BRIEF. What lines in the records below contain the string "Open"? Copy every one.
____ INFORMATION SHOWN
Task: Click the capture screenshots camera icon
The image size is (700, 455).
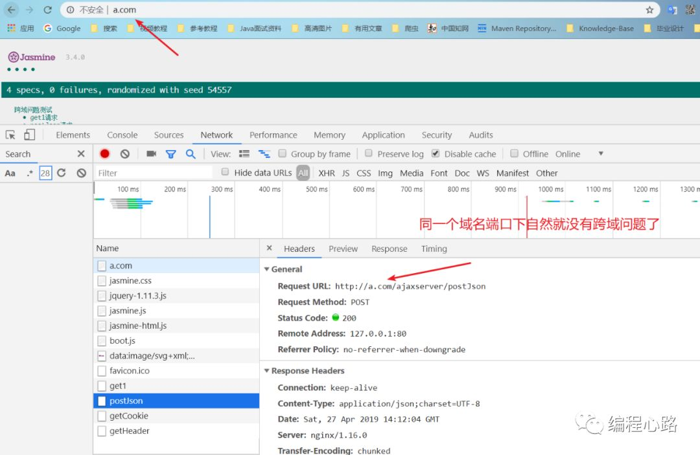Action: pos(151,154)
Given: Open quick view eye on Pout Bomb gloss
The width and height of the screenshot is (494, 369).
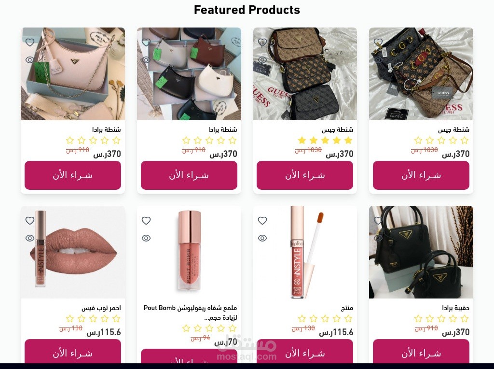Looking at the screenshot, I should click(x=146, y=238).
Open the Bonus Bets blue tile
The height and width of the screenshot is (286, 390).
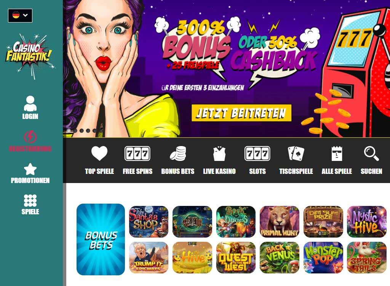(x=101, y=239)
________
EXERCISE OUTPUT.
Given: Open quick view eye on Pout Bomb gloss
Open the Bonus Bets blue tile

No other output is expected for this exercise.